Jeeni, thank you for sharing your story. It clearly illustrates a crucial truth too many people don’t understand, that “having health insurance doesn’t mean you have health care.”
It’s long past time for serious reform to ensure everyone has access to health care, not insurance. The money now pouring into for-profit health insurance could cover a lot of care in a simplified, insurer-free system, whether we call it single-payer or Medicare for All.
The healthcare system in the United States is a disgrace. It is disorganized, plagued with profit-takers, and provider network requirements exclude many patients in need of care from seeing a doctor or specialist.

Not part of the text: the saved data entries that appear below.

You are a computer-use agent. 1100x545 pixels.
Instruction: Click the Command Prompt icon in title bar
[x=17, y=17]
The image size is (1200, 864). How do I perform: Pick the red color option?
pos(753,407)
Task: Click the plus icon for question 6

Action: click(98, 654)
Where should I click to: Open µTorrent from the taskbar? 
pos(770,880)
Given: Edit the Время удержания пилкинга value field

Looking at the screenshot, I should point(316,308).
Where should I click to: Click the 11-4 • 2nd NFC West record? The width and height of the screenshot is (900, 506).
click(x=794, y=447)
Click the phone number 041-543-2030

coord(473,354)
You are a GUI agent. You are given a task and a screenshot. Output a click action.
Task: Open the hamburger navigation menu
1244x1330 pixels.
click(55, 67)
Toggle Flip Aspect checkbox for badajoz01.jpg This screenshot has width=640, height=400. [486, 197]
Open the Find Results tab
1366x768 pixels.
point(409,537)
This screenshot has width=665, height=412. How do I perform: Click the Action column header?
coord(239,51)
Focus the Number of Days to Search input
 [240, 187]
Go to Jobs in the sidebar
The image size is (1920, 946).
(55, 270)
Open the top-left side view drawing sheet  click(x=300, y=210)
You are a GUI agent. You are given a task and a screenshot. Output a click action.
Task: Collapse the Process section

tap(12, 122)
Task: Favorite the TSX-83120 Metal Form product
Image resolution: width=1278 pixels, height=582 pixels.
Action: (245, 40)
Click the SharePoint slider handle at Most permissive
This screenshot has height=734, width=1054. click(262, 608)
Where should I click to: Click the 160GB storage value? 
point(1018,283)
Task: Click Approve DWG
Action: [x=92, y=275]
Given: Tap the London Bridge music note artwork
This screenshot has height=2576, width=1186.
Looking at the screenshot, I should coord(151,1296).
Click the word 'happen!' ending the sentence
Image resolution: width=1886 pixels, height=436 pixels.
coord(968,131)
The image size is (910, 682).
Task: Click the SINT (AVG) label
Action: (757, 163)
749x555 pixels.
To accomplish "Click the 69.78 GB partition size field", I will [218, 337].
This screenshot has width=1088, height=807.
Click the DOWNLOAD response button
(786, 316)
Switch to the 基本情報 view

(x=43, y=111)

When is enough enough?!?! Obamacare is only a first step in an unfortunately long process of getting to a single payer system. Both Clinton and Sanders have strongly stated that ACA needs to be improved. Ultimately, I believe they both feel the single payer system is the best and if either is elected, they will work toward that end. In the meantime, millions of people in need of medical care are living without it.
Sad but not uncommon story. Health insurance is never medical care, even with commercial enrollees.Your story reenforces the practical as well as moral reason we need universal single payer Medicare for All health system
God bless A-me-ri-ca, land that I loooooooooooooove. Stand beside her, and guide her through the greed that reigns down
from above!!!!!!!!!!!!!!!!!!!!!!!!!!!